The Fort Worth-based carrier said it paid $1.2 billion less for jet fuel in the quarter, compared to the third quarter of 2014, a drop of 43.7 percent. The company expects to save $5 billion on jet fuel in 2015.
However, revenues at the airline decreased almost 4 percent to $10.7 billion even though the airline carried more passengers and had fuller planes with a load factor of 85.6 percent.
Excluding one-time accounting items, American said its net income was a record $1.9 billion, or $2.77 per share, beating Wall Street analysts’ estimates of $2.72 per share, according to FactSet Research.
“We are extremely pleased to report another quarter of record profits thanks to the outstanding work of the American Airlines team,” said American chief executive Doug Parker in a statement. He also congratulated employees for combining American and US Airways’ reservations systems last week without an operational disruption. “Because of our great work, our customers now have seamless access to the full network of the new American Airlines.”
The company told investors that it repurchased $1.56 billion of stock in the third quarter and its board authorized another $2.0 billion share repurchase plan to be completed by the end of 2016.
American executives will discuss the earnings results on a conference call with investors on Friday morning at 7:30 a.m.

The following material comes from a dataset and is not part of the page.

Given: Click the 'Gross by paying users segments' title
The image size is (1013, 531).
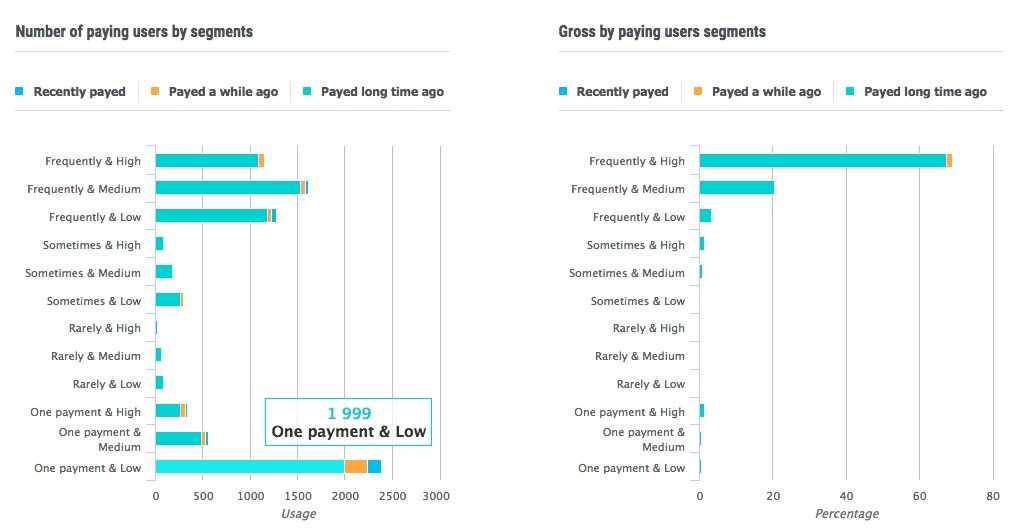Looking at the screenshot, I should click(662, 32).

The company also received 16 new mainline and 15 new regional airplanes and retired 36 mainline and 9 regional airplanes during the quarter as it continues to modernize its fleet.
On Thursday, American announced it will build a new headquarters complex in Fort Worth, about one mile west from its current location. The cost of the project, which will be completed in mid-2018, was not disclosed.
In a letter sent to employees Friday morning, Parker said even though the airline has hit several integration milestones this year in its merger with US Airways, there is more to do.
“Achieving single contracts for all of our team members and moving to a single Flight Operating System are just a few of the tasks we’ll accomplish in the future,” Parker wrote. “With the hard work and preparation you’ve shown this year, we are ready for the road ahead.”